I would like to set up an excel file from which I can read out the ratio of specific heats (gamma) of air atelevated temperatures (up to about 5000K).

The ratio of specific heats is defined as (where cp is the specific heat capacity of air at constant pressure):
gamma = cp / (cp-R)

where R is the specific gas constant of air. It can be expressed by the universal gas constant and the molecular mass of the substance:
R = Runiversal / Mair

The specific heat capacity is a function of temperature and can be taken from McBride, "NASA Glenn Coefficients for Calculating Thermodynamic Properties of individual Species", 2002 (http://ntrs.nasa.gov/search.jsp?R=757041&id=2&as=false∨=false&qs=Ntt%3D NASA%2BGlenn%2BCoefficients%2Bfor%2BCalculating%2B Thermodynamic%2BProperties%2Bof%2Bindividual%2BSpe cies%26Ntk%3Dall%26Ntx%3Dmode%2Bmatchall%26Ns%3DHa rvestDate%257c1%26N%3D0)

I implemented the data in the excel file and calculated gamma versus temperature. Here the plot for various species:


Where I got stuck:
Comparing the plot to previously published data, I realised that there is a significant difference especially for higher temperatures. In the plot, I assumed that the specific gas constant is constant over the temperature domain. This is not the case as the gas (here air) starts to dissociate at about 2000K changing the specific gas constant. The specific gas constant of associated (N2, O2) air is smaller than for dissociated air (N, O).

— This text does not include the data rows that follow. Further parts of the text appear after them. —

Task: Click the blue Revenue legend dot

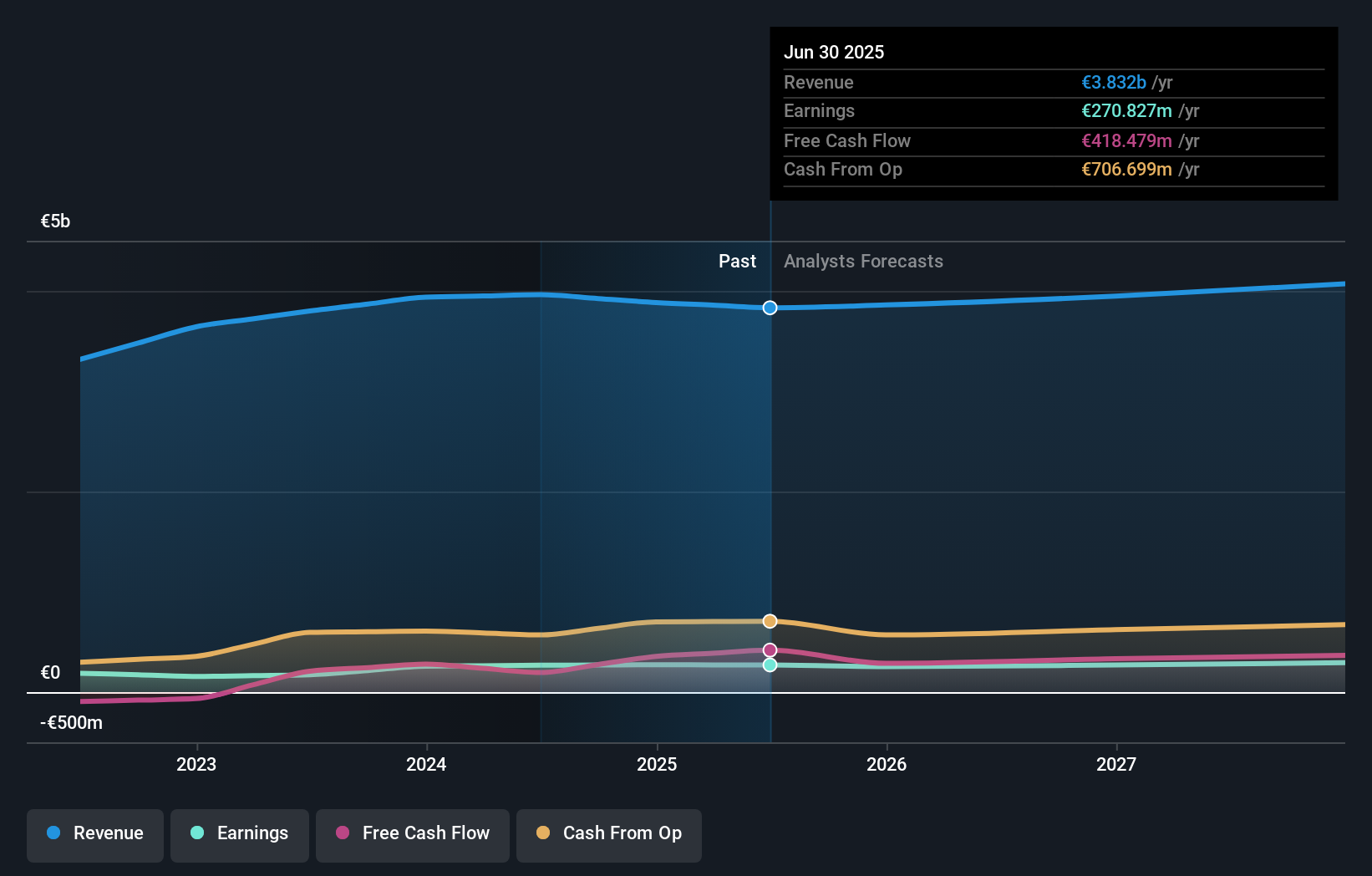Action: pyautogui.click(x=52, y=833)
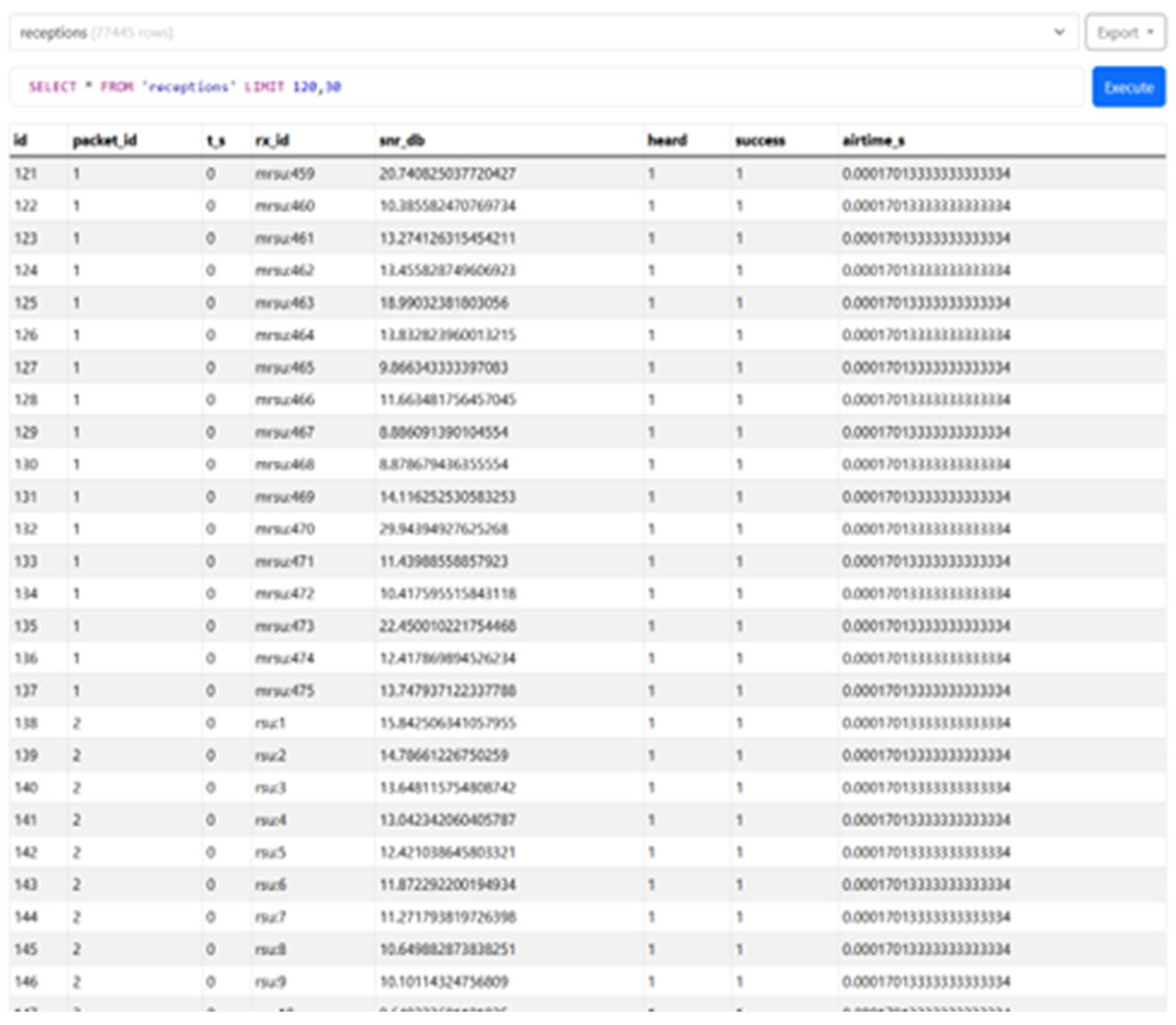Click the t_s column header
Viewport: 1176px width, 1025px height.
click(216, 140)
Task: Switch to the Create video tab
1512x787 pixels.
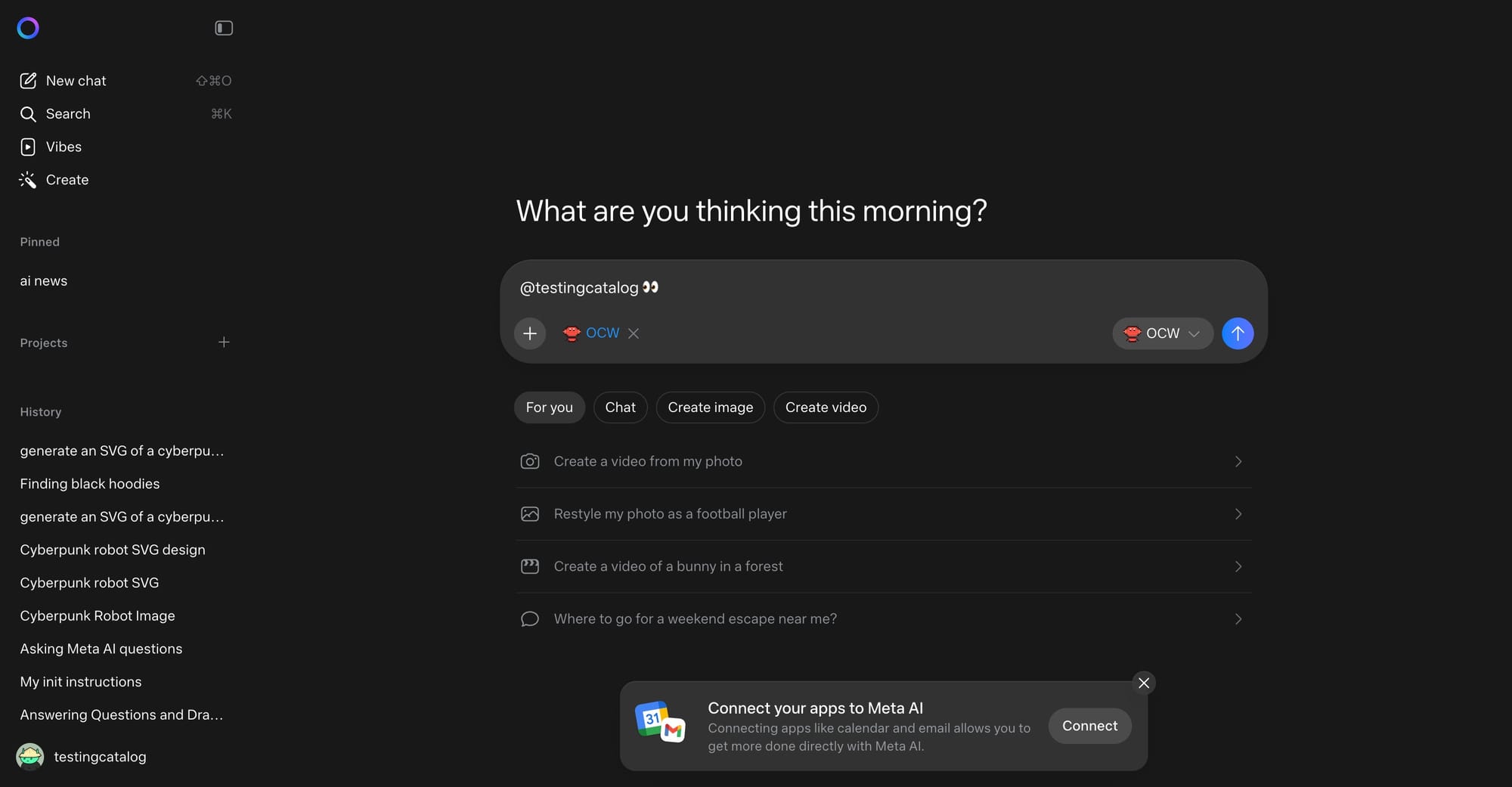Action: click(826, 407)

The question now is: how can I calculate the specific gas constant of air at elevated temperatures where dissociation happens? Are there any simple expressions? Here a plot of the equilibrium composition of Air, taken from Anderson's textbook on hypersonics.



I hope that I could depict the issue clearly and that there is someone in here who is proficient on the topic.